The architecture of the International District documents Asian immigrants' attempts to create a culture that blends both Asian and American traditions. Among the city's earliest residents were the Chinese immigrants who provided the cheap labor that helped make the first sawmills profitable. These workers lived in a segregated neighborhood along Seattle's swampy coastline in buildings that rested on stilts. After the Great Seattle Fire of 1889 destroyed the original Chinatown neighborhood, Chinese merchants moved east towards the area now known as the International District. Over the next 20 years, Japanese immigrants, not covered by American immigration quotas, became Seattle's largest Asian population. While the Chinese populations suffered discrimination through quotas, deportations and the notorious "exclusion acts," Japanese immigrants were able to live relatively freely, and were able to establish very profitable companies, despite some early difficulties.

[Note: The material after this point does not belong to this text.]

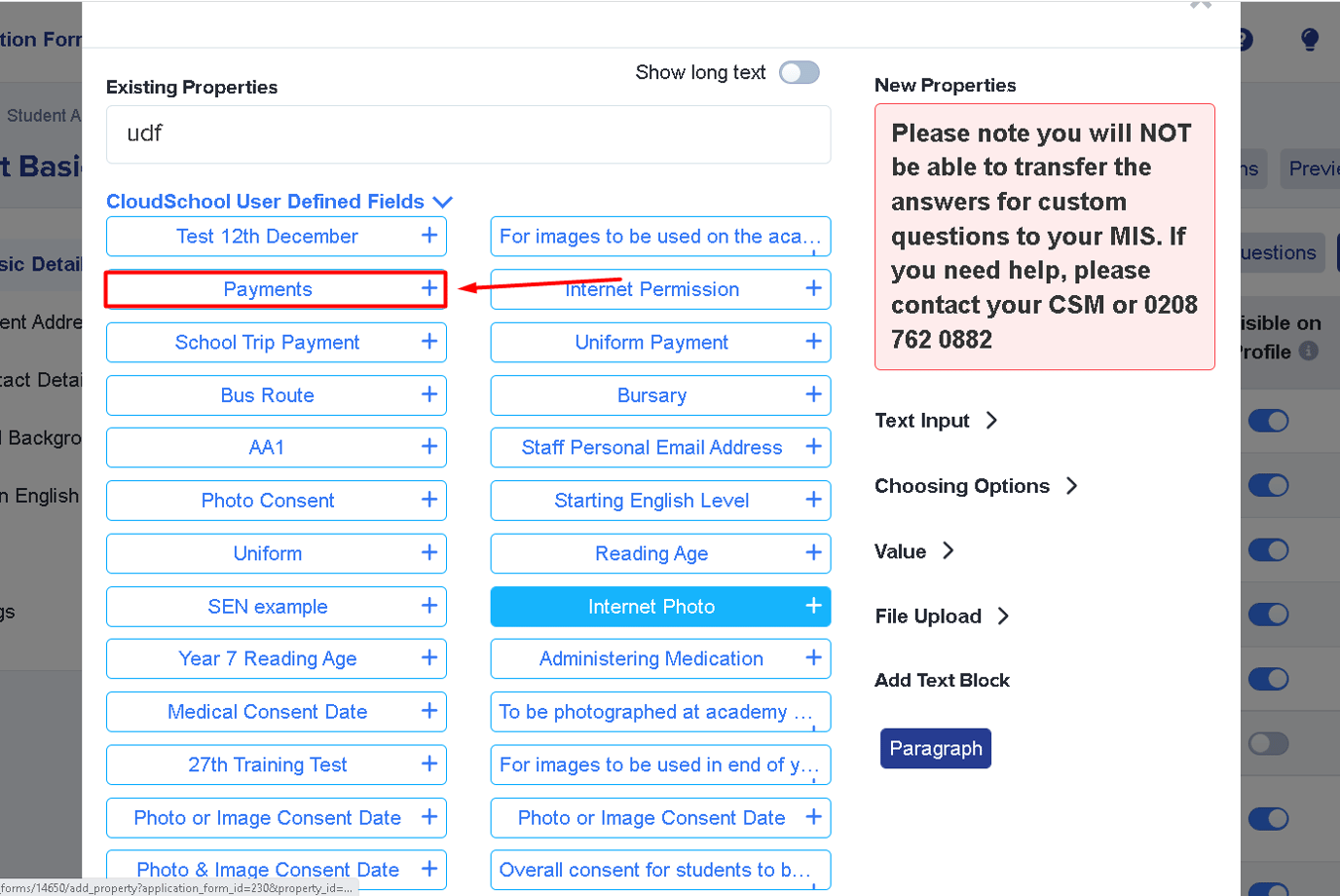The height and width of the screenshot is (896, 1340).
Task: Switch to the Questions tab
Action: (x=1284, y=252)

Things changed in the 1920s as new restrictions prohibited Japanese residents from becoming citizens or owning farms. During World War II Japanese-Americans were sent to Camp Harmony, an internment camp, or to Idaho. Many of their vacant homes and businesses were taken over for use as major public housing projects and parking lots. In the 1960s, highway construction and urban renewal also took its toll on the cultures and architecture of the area. Many buildings still stand, however, and illustrate how Asian traditions were combined with Western architecture. An excellent example of this merging appears in the second and third-floor tile-roofed balconies, typical in south China, that were appended to typically Western two- and three-story brick buildings. Throughout the International District are similar indications of people whose architecture and lives have combined two markedly different traditions to create a vibrantly diverse community
The International District is roughly bounded by Main and Jackson sts. on the North, Weller St. on the south, Fifth Ave. on the west, and I-5 on the east. The International District is largely commercial and open to the public during regular business houres. For more information call 206-382-1197 or visit their website.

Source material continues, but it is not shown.